The first Saturday in May, I awoke to quite a bit of commotion in the back yard. Yup, it was time to pout the concrete. Jeff and Doug were here bright and early to join in the
One of the most important and time sensitive parts of this job was making sure the the anchor bolts that will secure the columns to the foundations were properly located. Here, Greg is triangulating the location of the center bolt, with the help of Doug and Jeff at the other end of the tapes. At least he knew that the anchor bolts would be correctly spaced from each other because of the jog he built. Pardon the screen in this shot. I couldn't open the door or I would have hit Jeff (the yellow blob in the corner) in the head.
With the anchor bolts properly set, it was time to fill in the rest of the slab.
The guys took turns bringing the wheelbarrow to the concrete truck to for a load to dump in the slab. It took at least two people to move the wheelbarrow when it was full. The original intention was to have the truck much closer to the slab. But we'll get to that part of the story in a minute.
Once the slab was full, they used a 2x4 to smooth the surface, and make sure it was nice and level.
So, we needed about 3 cubic yards of concrete to fill in our 4 foundations and our slab. We opted to have a concrete truck come deliver this, as opposed to having to mix dozens upon dozens of bags of concrete ourselves.
As I mentioned, we had hoped that the truck would be able to make it into the back yard to pour directly into the slab. But, well, it had been raining for a few weeks, or so it felt, by that point. And, 3 yards of concrete plus the weigh of the truck carrying it isn't exactly light.
So, the truck got stuck in the yard. Dangerously close to the edge of the house.
And, it did a number on our path in the process. Good thing we plan to redo the driveway and this path later this fall.
It also pretty much blocked access from the back side of the truck, where the concrete comes out, around the corner of the house. Which meant that the guys had to push the wheelbarrow all the way around the front of the house, around the red fence, and navigate the dirt and rock pile in our former patio to get the concrete where it needed to go. Not fun.

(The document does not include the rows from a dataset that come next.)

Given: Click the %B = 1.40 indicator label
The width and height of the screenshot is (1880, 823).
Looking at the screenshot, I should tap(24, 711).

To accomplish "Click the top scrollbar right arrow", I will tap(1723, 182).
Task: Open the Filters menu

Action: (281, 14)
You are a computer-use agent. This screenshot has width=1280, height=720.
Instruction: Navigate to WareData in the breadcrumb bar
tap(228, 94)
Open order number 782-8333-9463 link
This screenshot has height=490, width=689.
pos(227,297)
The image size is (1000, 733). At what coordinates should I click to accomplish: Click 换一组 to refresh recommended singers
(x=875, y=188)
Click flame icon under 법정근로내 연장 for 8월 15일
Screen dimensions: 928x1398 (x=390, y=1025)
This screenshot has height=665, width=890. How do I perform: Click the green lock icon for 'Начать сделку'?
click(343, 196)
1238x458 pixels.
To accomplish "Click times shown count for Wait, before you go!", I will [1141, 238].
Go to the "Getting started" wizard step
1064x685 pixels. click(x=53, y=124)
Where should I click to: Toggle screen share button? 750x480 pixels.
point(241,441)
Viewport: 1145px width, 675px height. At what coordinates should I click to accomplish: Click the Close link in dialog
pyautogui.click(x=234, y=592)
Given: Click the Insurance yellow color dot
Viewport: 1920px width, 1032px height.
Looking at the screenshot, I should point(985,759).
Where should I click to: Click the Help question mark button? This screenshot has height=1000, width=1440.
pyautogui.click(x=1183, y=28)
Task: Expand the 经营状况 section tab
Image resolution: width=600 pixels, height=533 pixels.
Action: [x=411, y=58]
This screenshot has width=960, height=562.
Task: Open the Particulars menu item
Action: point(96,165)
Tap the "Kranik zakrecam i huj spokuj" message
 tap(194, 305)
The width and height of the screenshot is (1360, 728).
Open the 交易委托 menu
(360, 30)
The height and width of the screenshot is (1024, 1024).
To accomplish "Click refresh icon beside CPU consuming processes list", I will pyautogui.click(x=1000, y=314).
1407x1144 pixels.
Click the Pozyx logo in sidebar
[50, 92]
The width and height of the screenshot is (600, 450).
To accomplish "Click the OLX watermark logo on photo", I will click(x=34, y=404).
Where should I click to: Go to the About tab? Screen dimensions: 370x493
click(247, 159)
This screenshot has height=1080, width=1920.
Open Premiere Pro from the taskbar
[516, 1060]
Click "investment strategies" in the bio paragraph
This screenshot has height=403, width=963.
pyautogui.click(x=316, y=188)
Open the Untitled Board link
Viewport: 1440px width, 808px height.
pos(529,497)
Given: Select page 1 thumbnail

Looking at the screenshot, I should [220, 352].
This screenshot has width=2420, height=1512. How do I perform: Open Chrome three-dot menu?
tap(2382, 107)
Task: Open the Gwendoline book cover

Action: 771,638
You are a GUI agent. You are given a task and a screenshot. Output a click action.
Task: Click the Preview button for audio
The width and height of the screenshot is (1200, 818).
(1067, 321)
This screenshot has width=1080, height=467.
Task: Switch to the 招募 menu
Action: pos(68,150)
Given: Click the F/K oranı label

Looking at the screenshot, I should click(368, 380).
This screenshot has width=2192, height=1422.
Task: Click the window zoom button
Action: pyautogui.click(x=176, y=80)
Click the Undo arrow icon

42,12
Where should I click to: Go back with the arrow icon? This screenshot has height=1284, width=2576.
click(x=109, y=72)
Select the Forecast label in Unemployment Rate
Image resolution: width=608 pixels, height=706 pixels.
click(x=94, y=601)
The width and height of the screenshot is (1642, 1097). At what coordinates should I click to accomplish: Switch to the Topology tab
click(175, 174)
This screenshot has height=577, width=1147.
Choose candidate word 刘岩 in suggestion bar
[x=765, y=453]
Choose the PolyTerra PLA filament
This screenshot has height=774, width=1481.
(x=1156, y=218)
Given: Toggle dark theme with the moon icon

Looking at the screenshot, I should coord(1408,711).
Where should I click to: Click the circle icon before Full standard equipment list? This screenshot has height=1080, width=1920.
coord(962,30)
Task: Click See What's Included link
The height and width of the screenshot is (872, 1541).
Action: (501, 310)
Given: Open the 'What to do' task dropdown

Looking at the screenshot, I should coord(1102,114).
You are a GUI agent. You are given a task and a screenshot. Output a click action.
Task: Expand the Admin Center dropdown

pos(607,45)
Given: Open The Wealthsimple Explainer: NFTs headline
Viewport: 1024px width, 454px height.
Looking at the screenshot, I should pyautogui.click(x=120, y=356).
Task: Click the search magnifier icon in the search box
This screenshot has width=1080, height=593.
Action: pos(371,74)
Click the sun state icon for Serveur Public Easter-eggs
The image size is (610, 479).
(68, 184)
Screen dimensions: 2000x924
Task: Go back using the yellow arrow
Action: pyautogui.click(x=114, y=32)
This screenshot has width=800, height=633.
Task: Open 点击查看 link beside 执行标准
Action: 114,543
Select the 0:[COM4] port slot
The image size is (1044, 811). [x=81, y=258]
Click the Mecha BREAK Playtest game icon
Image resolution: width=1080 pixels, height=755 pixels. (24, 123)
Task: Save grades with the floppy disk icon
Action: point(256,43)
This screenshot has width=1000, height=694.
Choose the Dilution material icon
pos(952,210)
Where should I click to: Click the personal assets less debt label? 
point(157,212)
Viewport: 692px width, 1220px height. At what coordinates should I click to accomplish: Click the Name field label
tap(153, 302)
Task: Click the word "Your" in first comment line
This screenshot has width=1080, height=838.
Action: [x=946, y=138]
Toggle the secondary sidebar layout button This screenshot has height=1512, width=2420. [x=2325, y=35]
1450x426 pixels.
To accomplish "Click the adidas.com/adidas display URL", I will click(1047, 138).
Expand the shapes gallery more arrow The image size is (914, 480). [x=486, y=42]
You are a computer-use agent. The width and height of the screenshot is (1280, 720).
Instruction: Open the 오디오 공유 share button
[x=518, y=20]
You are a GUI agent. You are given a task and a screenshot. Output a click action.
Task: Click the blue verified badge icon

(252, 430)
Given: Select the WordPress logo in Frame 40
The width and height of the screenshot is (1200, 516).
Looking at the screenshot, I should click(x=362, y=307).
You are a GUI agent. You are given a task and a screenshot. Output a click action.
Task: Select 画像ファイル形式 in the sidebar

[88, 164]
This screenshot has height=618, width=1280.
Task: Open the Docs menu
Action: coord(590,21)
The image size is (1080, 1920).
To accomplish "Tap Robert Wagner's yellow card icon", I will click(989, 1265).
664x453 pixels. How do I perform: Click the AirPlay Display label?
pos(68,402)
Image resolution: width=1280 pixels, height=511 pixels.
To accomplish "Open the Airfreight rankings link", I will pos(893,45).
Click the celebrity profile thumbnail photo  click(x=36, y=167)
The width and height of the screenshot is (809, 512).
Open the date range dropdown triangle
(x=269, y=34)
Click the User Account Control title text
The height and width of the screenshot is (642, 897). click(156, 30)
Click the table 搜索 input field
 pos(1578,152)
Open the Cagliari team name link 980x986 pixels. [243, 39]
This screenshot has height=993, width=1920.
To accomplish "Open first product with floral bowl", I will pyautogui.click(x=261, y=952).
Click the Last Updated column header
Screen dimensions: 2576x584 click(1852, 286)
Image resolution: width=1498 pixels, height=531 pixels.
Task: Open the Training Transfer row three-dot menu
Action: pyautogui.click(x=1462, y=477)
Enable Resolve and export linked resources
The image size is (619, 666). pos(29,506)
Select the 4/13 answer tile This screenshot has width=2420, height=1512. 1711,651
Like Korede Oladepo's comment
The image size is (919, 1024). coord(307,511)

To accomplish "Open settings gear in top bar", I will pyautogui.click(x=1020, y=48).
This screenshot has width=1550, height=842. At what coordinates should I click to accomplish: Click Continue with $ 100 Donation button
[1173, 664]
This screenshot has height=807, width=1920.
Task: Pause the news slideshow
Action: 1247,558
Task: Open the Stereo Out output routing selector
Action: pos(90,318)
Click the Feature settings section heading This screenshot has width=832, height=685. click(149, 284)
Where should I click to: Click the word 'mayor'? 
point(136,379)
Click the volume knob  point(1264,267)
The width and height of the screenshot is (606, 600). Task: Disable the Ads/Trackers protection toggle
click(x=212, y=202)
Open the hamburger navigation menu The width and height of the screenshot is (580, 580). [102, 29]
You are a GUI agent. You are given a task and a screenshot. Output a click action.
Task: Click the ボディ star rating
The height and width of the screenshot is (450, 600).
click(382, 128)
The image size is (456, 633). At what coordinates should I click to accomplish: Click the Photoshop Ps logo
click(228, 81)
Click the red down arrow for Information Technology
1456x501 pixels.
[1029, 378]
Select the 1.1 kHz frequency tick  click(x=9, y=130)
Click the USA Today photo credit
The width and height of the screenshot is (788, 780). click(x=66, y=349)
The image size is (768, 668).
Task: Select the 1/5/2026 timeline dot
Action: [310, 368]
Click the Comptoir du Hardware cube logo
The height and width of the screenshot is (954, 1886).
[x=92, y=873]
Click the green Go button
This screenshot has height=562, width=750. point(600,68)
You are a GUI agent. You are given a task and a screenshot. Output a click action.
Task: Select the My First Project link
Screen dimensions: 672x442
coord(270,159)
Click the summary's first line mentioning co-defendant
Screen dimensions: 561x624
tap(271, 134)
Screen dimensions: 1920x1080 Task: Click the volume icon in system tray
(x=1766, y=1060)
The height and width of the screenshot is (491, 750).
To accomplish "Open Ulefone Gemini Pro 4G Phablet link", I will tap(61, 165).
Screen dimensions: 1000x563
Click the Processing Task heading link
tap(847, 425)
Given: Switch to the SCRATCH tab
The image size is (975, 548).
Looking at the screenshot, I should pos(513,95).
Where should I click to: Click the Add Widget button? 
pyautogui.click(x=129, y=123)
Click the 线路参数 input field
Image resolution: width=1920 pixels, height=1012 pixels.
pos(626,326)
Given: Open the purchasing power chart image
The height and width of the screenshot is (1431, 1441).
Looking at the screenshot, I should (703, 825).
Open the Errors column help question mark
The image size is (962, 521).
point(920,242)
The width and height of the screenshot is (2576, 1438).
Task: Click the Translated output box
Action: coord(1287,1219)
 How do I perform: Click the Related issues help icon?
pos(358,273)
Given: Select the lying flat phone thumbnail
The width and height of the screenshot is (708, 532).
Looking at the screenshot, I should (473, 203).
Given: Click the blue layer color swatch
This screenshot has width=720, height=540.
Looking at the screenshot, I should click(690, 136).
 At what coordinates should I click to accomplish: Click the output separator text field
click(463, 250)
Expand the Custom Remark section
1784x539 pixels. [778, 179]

And then there was the little matter of getting the truck out of the yard. The concrete guy called one of his employees, who showed up in a dump truck, with a really long chain.
Greg held our drooping electrical wires out of the way during the tow. I would like to pretend I hadn't seen this!
Thankfully, it worked, and we didn't have to spend an extra $900 to have the truck towed out professionally. Then, all that was left was a lot of destruction, and some really deep ruts in our lawn.
(Greg is 5'-10", Jeff is 6'-4)
Oh, and a fresh new concrete slab that was just dying for an inscription.